Furthermore, each execution of a backup creation or restoration operation may set environmental variables to modify the backup algorithm, data access locations, or archive storage formatting. For the act of creating a backup archive, the Rake task supports the following environmental variable settings:

Environmental Variable
BACKUP
COMPRESS_CMD
CRON
GITLAB_BACKUP_ENCRYPTION_KEY
GITLAB_BACKUP_MAX_CONCURRENCY
GITLAB_BACKUP_MAX_STORAGE_CONCURRENCY
GZIP_RSYNCABLE
INCREMENTAL
PREVIOUS_BACKUP
REPOSITORIES_PATHS
REPOSITORIES_SERVER_SIDE
REPOSITORIES_STORAGES
SKIP_REPOSITORIES_PATHS
STRATEGY
Restoring a Point-In-Time Backup Archive
sudo gitlab-rake gitlab:backup:restore BACKUP=<backup_id> [env-overrides]

Once a user has run the backup creation task successfully at some prior time, they will have access to an archive tarball file that may be used to restore the application data state to roughly that point in time. These archive files will be stored either on the local system in a specific directory, or in a cloud object storage bucket, depending on the system configuration. But once an administrator is sure that backups have been captured, they can request restoration of a particular backup using the gitlab-rake command shown above, where <backup_id> indicates the base file name of the backup tarball.

Running a restore operation will obliterate the current state of application data. Thus, the Rake task will pause to confirm the destructive action with the user before proceeding.

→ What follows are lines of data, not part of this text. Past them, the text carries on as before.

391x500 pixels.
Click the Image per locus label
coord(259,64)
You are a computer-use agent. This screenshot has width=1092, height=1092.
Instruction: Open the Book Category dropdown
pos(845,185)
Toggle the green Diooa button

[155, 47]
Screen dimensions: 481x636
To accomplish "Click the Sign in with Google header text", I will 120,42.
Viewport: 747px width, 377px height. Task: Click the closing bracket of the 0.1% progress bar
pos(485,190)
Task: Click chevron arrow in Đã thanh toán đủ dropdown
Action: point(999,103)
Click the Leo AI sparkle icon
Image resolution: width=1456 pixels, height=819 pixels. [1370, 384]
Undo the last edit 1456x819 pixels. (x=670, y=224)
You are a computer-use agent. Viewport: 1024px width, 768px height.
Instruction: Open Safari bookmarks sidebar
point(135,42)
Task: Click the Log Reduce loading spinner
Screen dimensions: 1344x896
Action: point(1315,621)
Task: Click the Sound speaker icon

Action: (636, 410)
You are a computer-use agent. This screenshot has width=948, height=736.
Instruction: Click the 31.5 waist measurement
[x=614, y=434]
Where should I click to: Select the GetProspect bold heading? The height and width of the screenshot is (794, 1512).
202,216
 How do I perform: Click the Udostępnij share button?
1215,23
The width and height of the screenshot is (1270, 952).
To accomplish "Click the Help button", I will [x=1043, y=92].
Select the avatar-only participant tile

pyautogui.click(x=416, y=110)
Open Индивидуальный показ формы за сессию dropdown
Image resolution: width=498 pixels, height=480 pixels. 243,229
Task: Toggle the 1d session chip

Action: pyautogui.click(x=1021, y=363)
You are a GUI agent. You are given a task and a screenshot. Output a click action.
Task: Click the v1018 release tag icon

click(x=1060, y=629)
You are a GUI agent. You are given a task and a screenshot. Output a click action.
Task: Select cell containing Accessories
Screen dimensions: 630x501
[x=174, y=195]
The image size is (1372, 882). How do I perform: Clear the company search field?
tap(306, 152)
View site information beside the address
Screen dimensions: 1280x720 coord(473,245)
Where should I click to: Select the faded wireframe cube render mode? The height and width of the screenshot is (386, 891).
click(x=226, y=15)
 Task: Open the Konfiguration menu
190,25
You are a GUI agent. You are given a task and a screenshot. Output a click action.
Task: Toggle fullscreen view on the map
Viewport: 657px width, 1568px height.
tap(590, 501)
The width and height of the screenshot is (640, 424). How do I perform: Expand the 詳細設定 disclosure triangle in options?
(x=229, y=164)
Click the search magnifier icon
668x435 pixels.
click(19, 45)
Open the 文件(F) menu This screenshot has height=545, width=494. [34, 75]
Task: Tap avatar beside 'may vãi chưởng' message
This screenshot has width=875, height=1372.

Default Backup Restoration Procedure

When a user executes the backup restoration Rake task, a sequence of steps are carried out that mirror the steps performed during the creation process. This sequence is outlined as follows:

  1. Create a temporary directory to serve as a working directory during restoration
  2. Fetch a copy of the target archive tarball and unpack its content inside the work directory
  3. Validate that the archive data is able to be restored:

    1. Read its backup metadata from the backup_information.yml file if exists.
    2. Verify the GitLab application version at the time of backup matches the current application version.
    3. Fail out of the whole restore process if any of these files do not exist, are malformed, or if the version does not match.
  4. Confirm the user wishes to destroy all current GitLab data before proceeding with restoration.
  5. Read and decompress each .sql.gz file corresponding to a known application database. Run the SQL content to overwrite the full state of each database.
  6. Fetch all repository bundle data stored in the repositories archive directory. Work with the Gitaly service to restore each repository to its expected storage location using the saved bundle data. find a .tar.gz file in the top archive directory that corresponds to the target feature. Decompress each feature tarball and read its binary file contents, copying to the appropriate blob storage configured for the system. This action is performed for each of the following features:

    • uploads
    • builds
    • artifacts
    • pages
    • lfs
    • terraform_state
    • registry
    • packages
    • ci_secure_files
  7. Reconfigure SSH access and rebuild an authorized_keys file by running GitLab Shell setup task.
  8. Clear any cache data.

As with the backup creation operation, there are numerous configuration file values and environmental variables that may alter how the restoration task is performed.